Warren Buffet, the second-richest man in the world, is calling foul on President Donald Trump’s plan to do away with the estate tax on the wealthiest Americans.
The estate tax is levied on property as it passes ownership from a dead person onto their heirs on estates worth more than $5.5 million (double for couples) and Buffet said he thinks it would be a “terrible mistake” to get rid of it.
Buffet, the billionaire investor who heads Berkshire Hathaway, is worth about $75 billion and he spelled out how getting rid of the estate tax would affect wealthy Americans like him.
“If they pass the bill they’re talking about, I could leave $75 billion to a bunch of children and grandchildren and great-grandchildren. And if I left it to 35 of them, they’d each have a couple billion dollars,” Buffett said.

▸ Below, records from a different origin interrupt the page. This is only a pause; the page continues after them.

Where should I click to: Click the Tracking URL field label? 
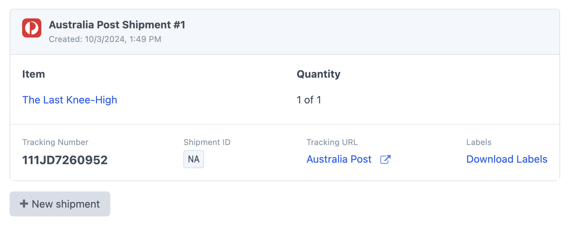[332, 142]
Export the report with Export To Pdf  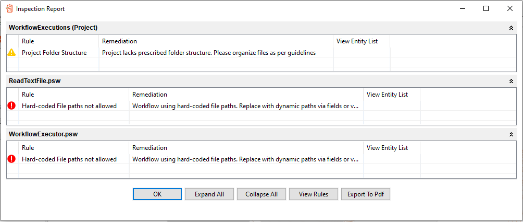(x=366, y=194)
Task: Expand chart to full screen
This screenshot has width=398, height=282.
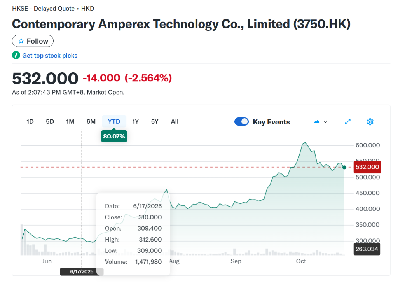Action: point(348,122)
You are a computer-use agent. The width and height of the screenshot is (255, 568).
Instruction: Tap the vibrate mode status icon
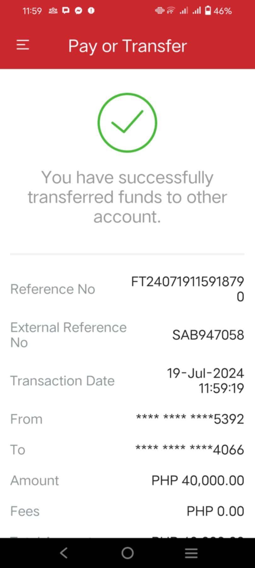pyautogui.click(x=159, y=11)
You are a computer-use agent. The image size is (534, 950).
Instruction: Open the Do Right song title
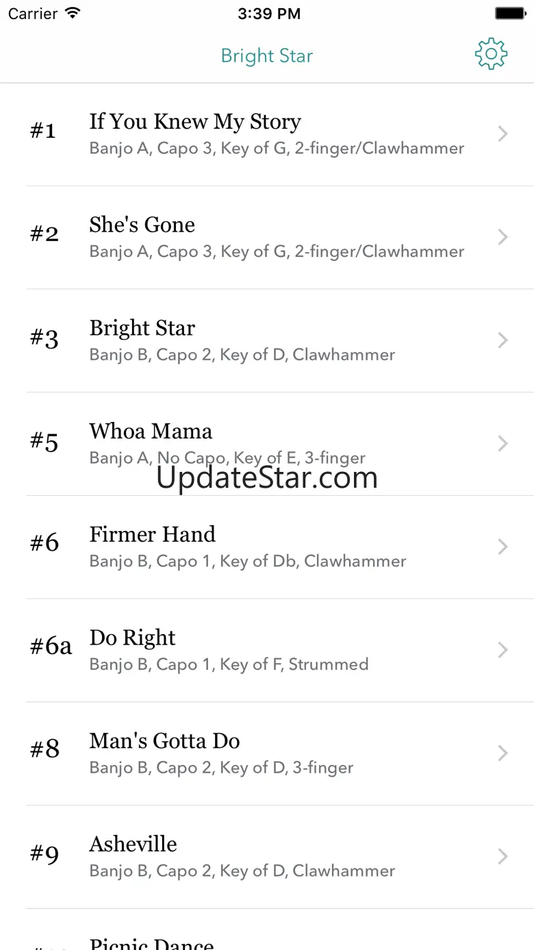(133, 638)
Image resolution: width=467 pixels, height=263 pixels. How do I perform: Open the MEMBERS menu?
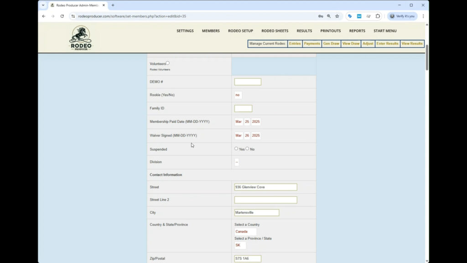[211, 31]
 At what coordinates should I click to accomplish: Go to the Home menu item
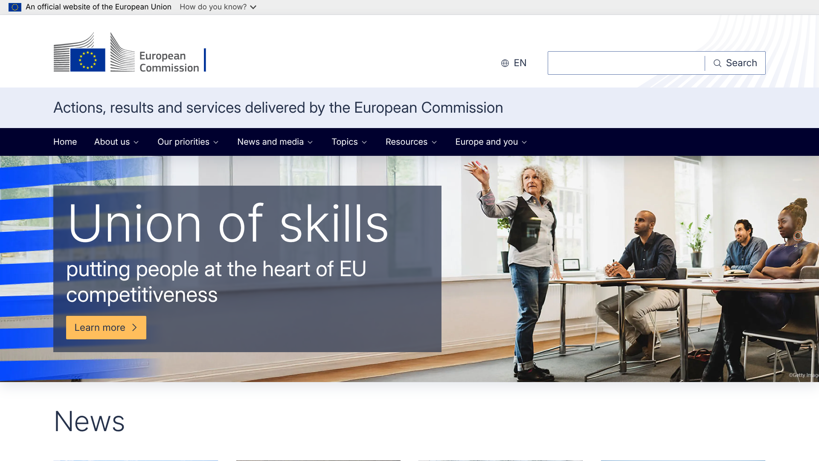65,142
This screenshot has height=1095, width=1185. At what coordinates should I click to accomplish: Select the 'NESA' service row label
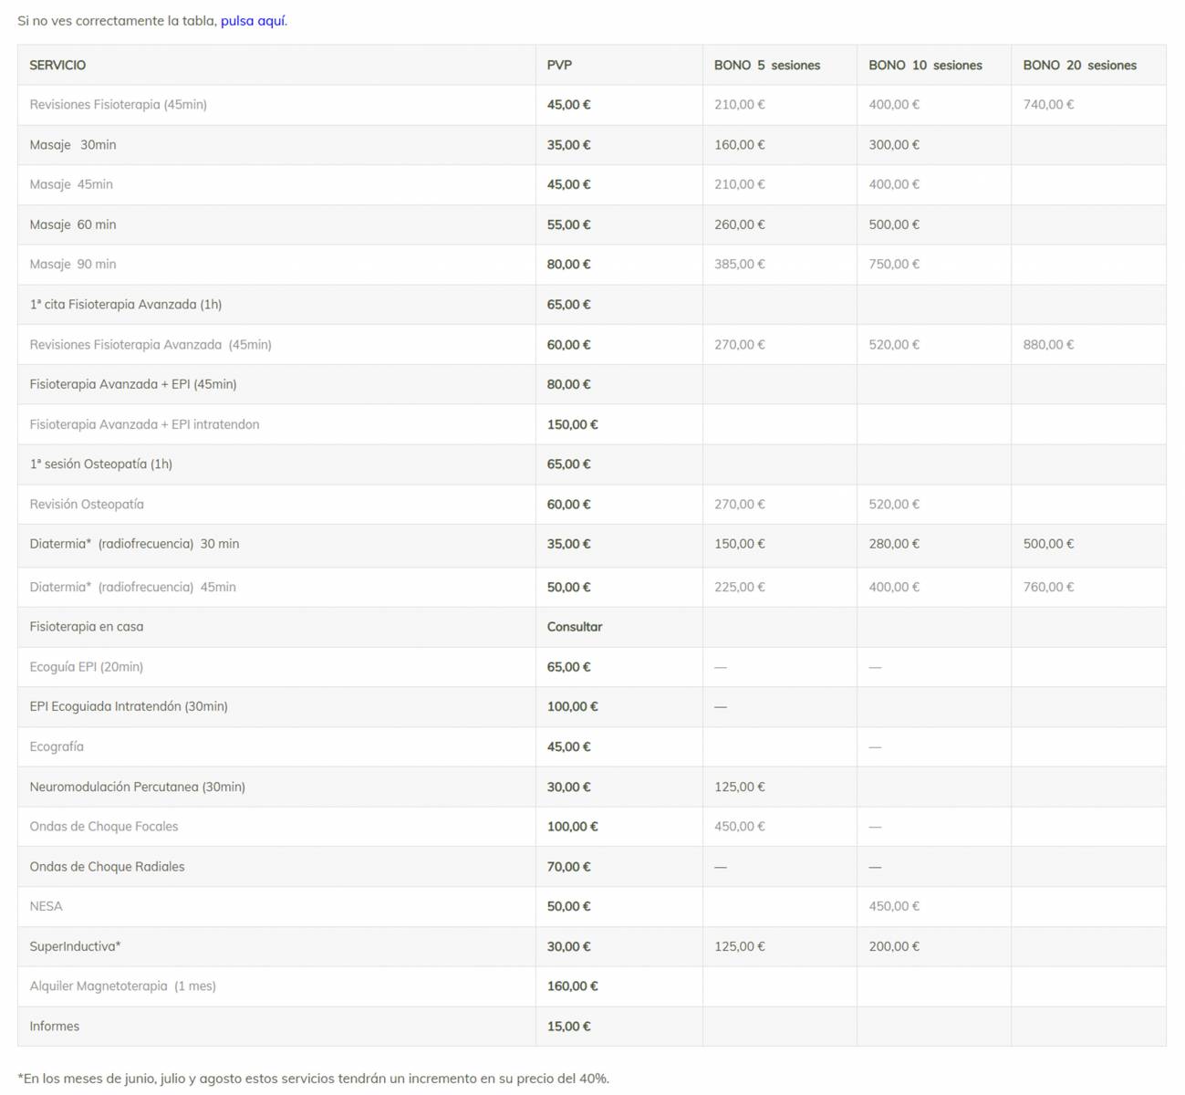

“Is that a great way to allocate resources in the United States?” he asked rhetorically.
Eliminating the so-called “death tax” could lead to dynasty building as the richest Americans continue to hold on to the majority of the wealth in the nation — the 20 wealthiest people in America now own more than half of the nation’s wealth, which Buffet said is a poor allocation of resources.
“I sure don’t think that’s good for a society where there’s a ton of inequality to start with,” he said on CNBC’s “Squawk Box.”
Buffet argued the estate tax doesn’t actually affect most Americans and serves a purpose to break up and redistribute wealth in the United States.
“It’s not a death tax,” Buffet said. “There are going to be 2.6 million people who die this year in the United States and there will be about 5,000 tax returns of estates that they tax.”
Getting rid of the 40 percent estate tax has been a hot button among Republicans for years and was included in Trump’s tax plan that was unveiled last week — a plan some claim was designed to pad the pockets of the rich. The reform measure also recommends cutting corporate taxes and simplifying the tax code.